The first group – four names for the same thing – puma – panther etc. fell to the Cines 2 – 1. 2012 Olympic venues fell to the Foots 2 -1 however they also lost a point for an incorrect buzz. The gap was narrowed to 3, but there was no need for the Foots to panic. Yet. The next set of things represented by the letters OC saw the Foots lose another point, and the Cines score 1. The round ended, and the Footballers had done it by a point 20 to 19. Very well done ! Not an upset of Foinavon proportion by any stretch of the imagination as I said in my preview, but nonetheless a very good scalp for the Footballers to collect during their campaign. Well played both – good game.

3 comments:

Watergrass Jon said...

Well done to the Footballers - it really was their night, even their guesses went well. 4 of mine tonight: "Same tune", "Fawlty Towers", "Royal Boroughs" and "Nationals" - running out of my Qs quickly!

Londinius said...

Hi WJ

Enjoyed the Fawlty Towers one. Thought that the Royal Boroughs one was difficult - I didn't get the right answer.

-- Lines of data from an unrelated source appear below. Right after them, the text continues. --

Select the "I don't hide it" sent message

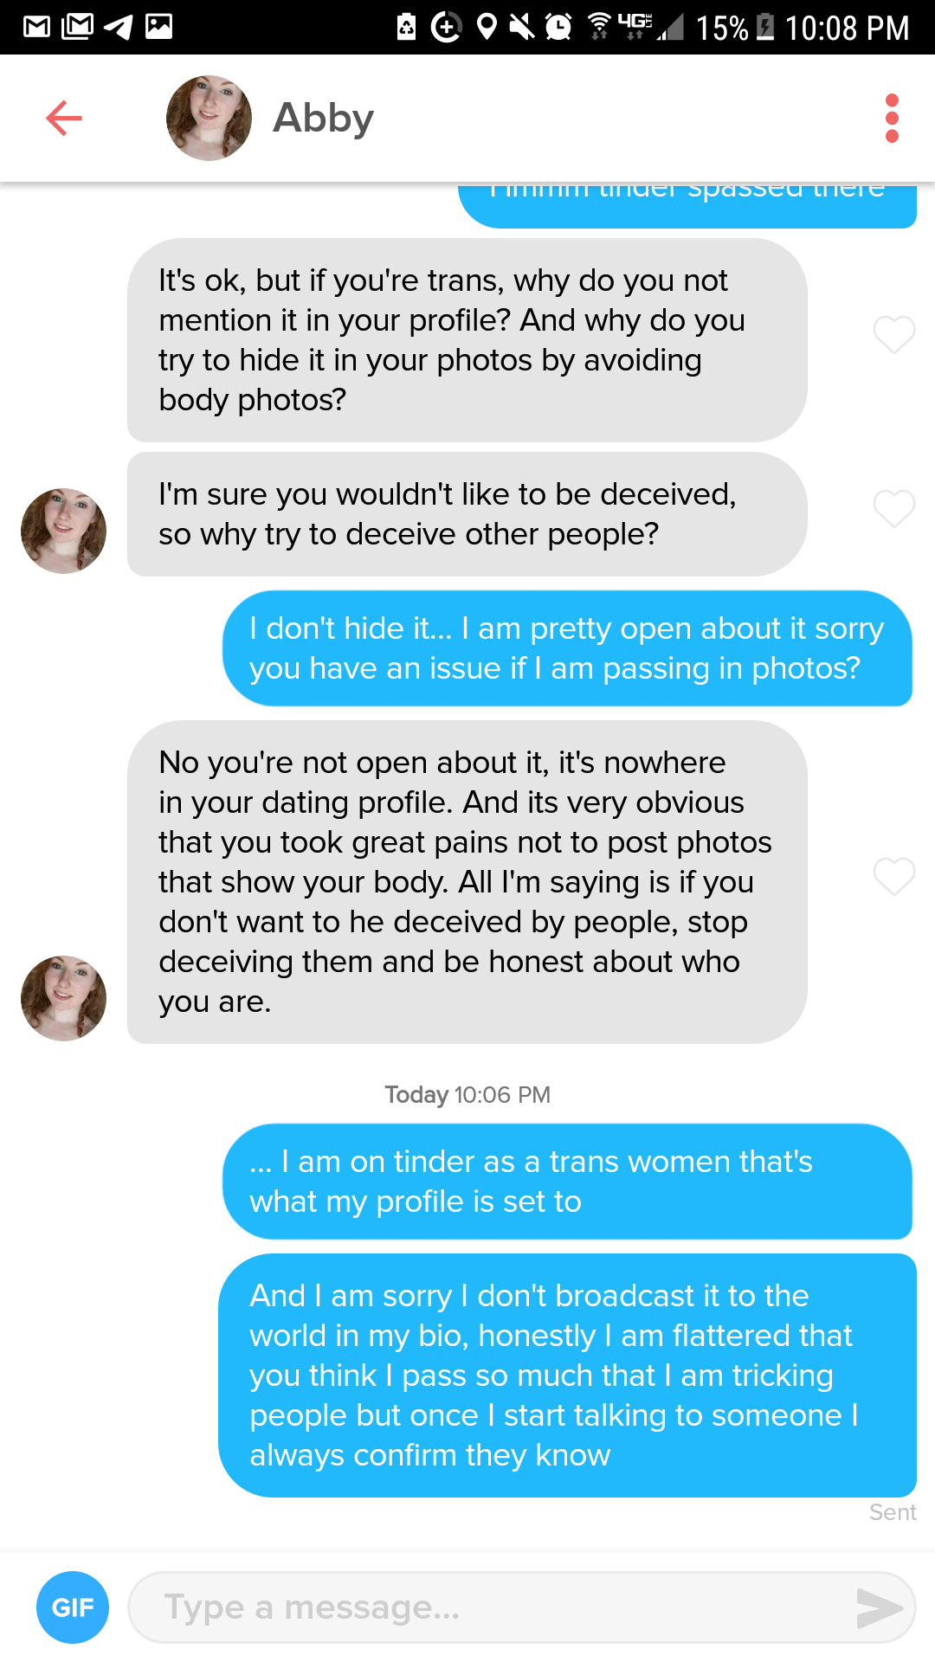[567, 648]
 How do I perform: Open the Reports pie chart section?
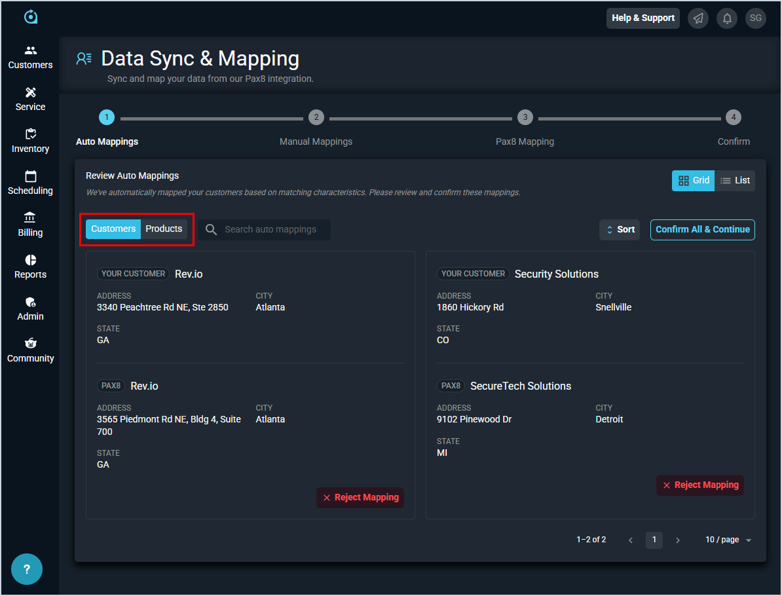30,267
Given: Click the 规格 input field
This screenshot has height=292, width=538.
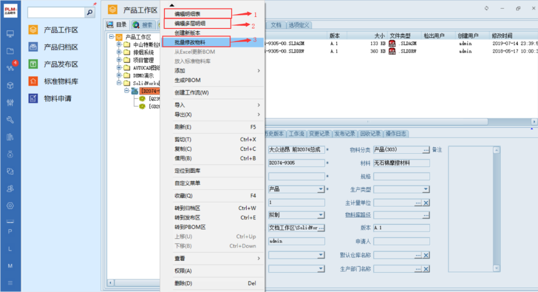Looking at the screenshot, I should (402, 176).
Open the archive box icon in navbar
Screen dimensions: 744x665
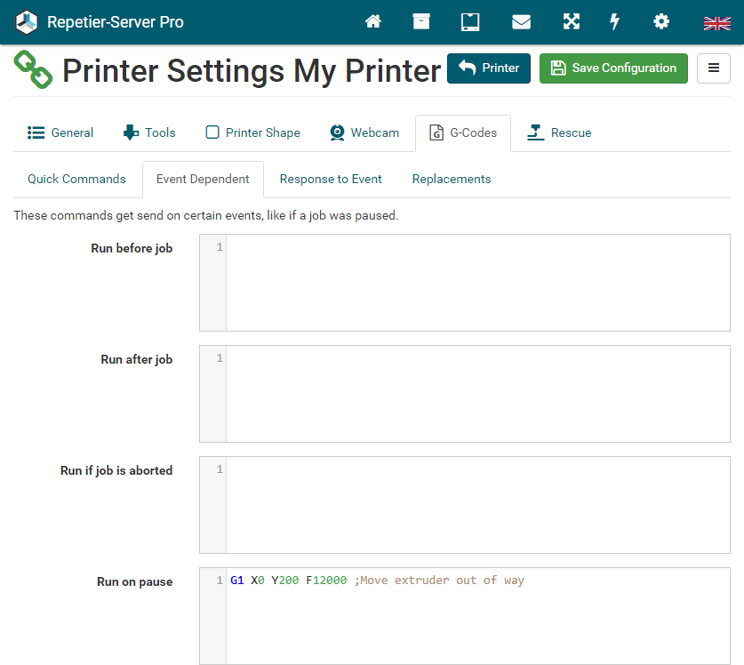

As regards the same tune - well, I have memories regarding that - Oben Am Jungen Rhein particularly. In my Mastermind final, Derek was asked to which tune the National Anthem of Liechtenstein was played, and he leapt right in saying ' Rule Britannia'. He obviously meant God Save the Queen, but John H had to accept his answer. Had he had that one right, then he would have tied with me, and we'd have had a tie break. So I'm very grateful towards that particular anthem.

Watergrass Jon said...

wrt the Royal Boroughs, yes a bit of a toughie. I originally submitted it for the last series, but held it over for this series because it was Jubilee year. I'd assumed with all the hoopla that it would have been in the news a bit more by the time the question was used - apparently not.